One of the things she was especially hung up about was her cellulite. Now to me, it really isn’t that noticeable – but to her, it’s hideously obvious and ‘ruins her legs’. Understandably this makes wearing swimming costumes and bikinis a bit tricky – but unfortunately she had little choice in 45 degree heat!

I did my best to convince her throughout the holiday that the cellulite wasn’t really that bad at all – and besides, it only made up a small part of her. Women of all shapes, sizes and ages have cellulite – I have cellulite. It really is very much part of being a woman and something which I can understand people being self-conscious about, but really believe shouldn’t be such a sticking point. We don’t often see super-slender, airbrushed models with cellulite (especially advertising numerous anti-cellulite products which in themselves imply it is something to be banished!) – but in real life, (i.e, on a beach) you see it on nearly every woman. Sitting on a beach of many women, all of varying ages, shapes and sizes, I noted that over 70% had cellulite. Yet they were all individually beautiful! In addition, many of them seemed perfectly confident lying in the sun or splashing about in the sea even though they possessed this ‘defect’. I pointed this out to my mum continually, but it didn’t seem to have much effect.

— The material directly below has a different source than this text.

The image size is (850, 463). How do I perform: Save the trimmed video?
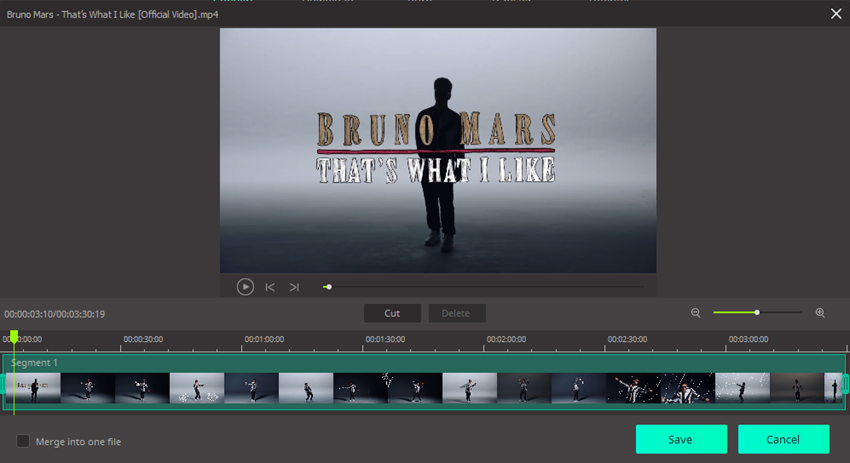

On the last day, I found a wonderful example which I hoped would change her mind. I’d spotted a beautiful girl being ogled by blokes as she lay on her sunbed – wearing a red bikini with dark skin, waist-length wavy dark hair which shone in the sun with oversized sunglasses shading her eyes. It was clear that she was beautiful, even though she was lying down in the shade. Several hopeful guys sauntered up to catch her attention and try to talk to her within the space of a couple of hours. Then late in the afternoon, she was asked to translate in Russian for the sunbed guys, who were desperately trying communicate with the couple on the loungers next to us who couldn’t understand why they needed to pay. She stood with her back to us as she explained that the sunbeds would cost so many dollars – and as she did I couldn’t help noticing that actually, she wasn’t as slim as I’d had her down to be when I’d seen her on the sunbed from a distance. Standing before us now, I realised that she was actually a size 12 or 14, maybe even a 16, with wide hips and lumpy thighs, topped with a large bottom which was covered with ripples of cellulite. Yet this didn’t detract one little bit from her beauty. In fact, these features enhanced her beauty. She was gorgeous – cellulite or no cellulite.  I watched as she walked back to her lounger and waded out into the sea with her friends. She seemed carefree, happy; unaware of how beautiful she was but completely oblivious to her so-called ‘imperfections’. This was so refreshing for me – and straight away I pointed out to my mum how beautiful she was – to which mum agreed. Then I asked her if she had noticed her cellulite. She said she had – but that it hadn’t changed how beautiful she was. So then I turned it round for her and asked – ”why should it make any difference to your beauty, either?’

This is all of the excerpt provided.